"Reggae, de l'exil à l'utopie"
Abstract
L’arrachement au berceau africain, l’exil des Jamaïcains dans une île des Caraïbes les conduisent
tantôt à des actions concrètes, tantôt à une posture d’idéalisation. Idéalisation d’un territoire vierge
de toute domination, le territoire du marronnage et des communautés, mais qui aboutit à un
renouveau des pratiques sociales, à une philosophie et à des usages nouveaux, qui vont essaimer
dans le monde entier – à partir de la création de la communauté du Pinacle et en parallèle avec le
culte des marrons qui n’appartient pas à la contre-culture, mais à la culture jamaïcaine.

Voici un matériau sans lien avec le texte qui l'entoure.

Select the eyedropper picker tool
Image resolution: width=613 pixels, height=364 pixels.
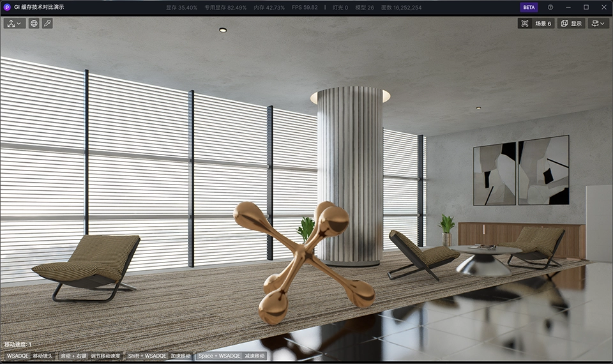[47, 23]

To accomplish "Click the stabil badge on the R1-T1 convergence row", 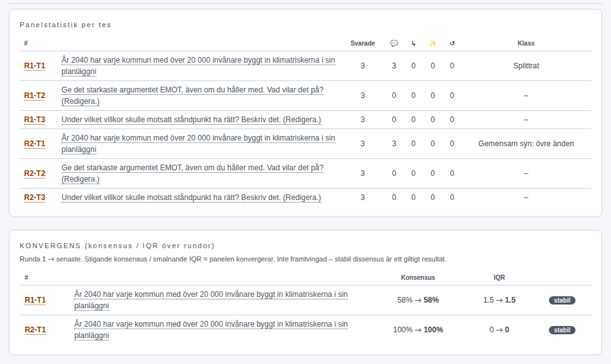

Il s'agira ici se focaliser sur les textes, et en particulier sur la posture d’idéalisation qui
dessine des territoires imaginaires ou fantasmés dans les « lyrics » du reggae. Le rêve d’un retour en
Afrique relève du mythe, tant les Jamaïcains sont africains par les racines, mais américains dans leur
ambition. A côté de ce mythe du « Back to Africa », qui a vécu avec le naufrage économique de la
« Blackstarline » se dessinent plusieurs pays imaginaires, dont la topographie est particulièrement
floue, mais dont les traits idéalisés se rattachent à la spiritualité copte (cf. l’Amharique de
Sattamassagana) ou au mythe de l’Eden et du paradis (Dreamland). Au-delà de cet imaginaire ancré
dans des territoires, le sentiment d’appartenir à plusieurs cultures, le métissage et le mysticisme
jouent un rôle préventif vis-à-vis de tout ce qui pourrait ressembler à des bornes intérieures. Le
reggae tend à exprimer et à amplifier ce sentiment d’ouverture. Attaché à un credo unitaire, le reggae revendique une dimension interpersonnelle, postulant le caractère pacificateur des vibrations créées par certains stupéfiants et la musique.